Joint Sense after Knee Replacement Surgery

Total knee replacement (TKR) has become a very successful surgery. Surgeons are still studying new techniques to make TKR even better. In this study, the authors looked at the way two different types of artificial knees affect joint sense.

Joint sense is also known as proprioception. It refers to the ability to sense position and movement. Good joint sense in the knee allows for good balance and strong, coordinated movement. Damage to the nerves and soft tissues of the knee can knock joint sense out of whack. So can TKR surgery.

The posterior cruciate ligament (PCL) in the knee is very important to the knee's joint sense. The PCL is saved in TKR surgery when certain types of artificial joints are used. For other types of artificial joints the PCL is removed. Some surgeons think that saving the PCL improves joint sense in the knee after surgery. These authors wanted to find out if that is true.

Both types of artificial joints were used in this study. The PCL was saved in the cruciate-retaining joint. It was not saved in the posterior stabilized joint. Both joints have good overall results. But which one of them showed better results for joint sense?

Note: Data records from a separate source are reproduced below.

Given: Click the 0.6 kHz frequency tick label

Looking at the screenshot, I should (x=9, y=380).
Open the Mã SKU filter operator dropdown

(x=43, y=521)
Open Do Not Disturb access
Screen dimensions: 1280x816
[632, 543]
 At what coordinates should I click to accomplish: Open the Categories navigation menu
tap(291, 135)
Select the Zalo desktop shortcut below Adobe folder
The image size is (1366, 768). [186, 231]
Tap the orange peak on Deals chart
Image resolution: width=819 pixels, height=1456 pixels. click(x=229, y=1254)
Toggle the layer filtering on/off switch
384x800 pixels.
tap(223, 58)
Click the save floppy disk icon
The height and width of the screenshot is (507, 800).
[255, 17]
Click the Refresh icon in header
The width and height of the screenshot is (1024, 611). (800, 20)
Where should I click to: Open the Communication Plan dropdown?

To find out, 20 TKR patients were tested before and at least six months after surgery. Researchers tested patients' balance. They also blindfolded the patients and made them recreate knee positions and sense movement. Joint sense improved for all patients after TKR surgery, no matter which type of artificial joint they had. In fact, the results were very similar for both groups.

The bottom line is that both types of artificial joints seemed to give equally good joint sense. The authors say that there may be reasons to choose cruciate-retaining artificial joints. However, better joint sense after TKR surgery isn't one of those reasons.



References: C. Buz Swanik, PhD, ATC, et al. Proprioception, Kinesthesia, and Balance after Total Knee Arthroplasty with Cruciate-Retaining and Posterior Stabilized Prostheses. In The Journal of Bone and Joint Surgery. February 2004. Vol. 86-A. No. 2. Pp. 328-334.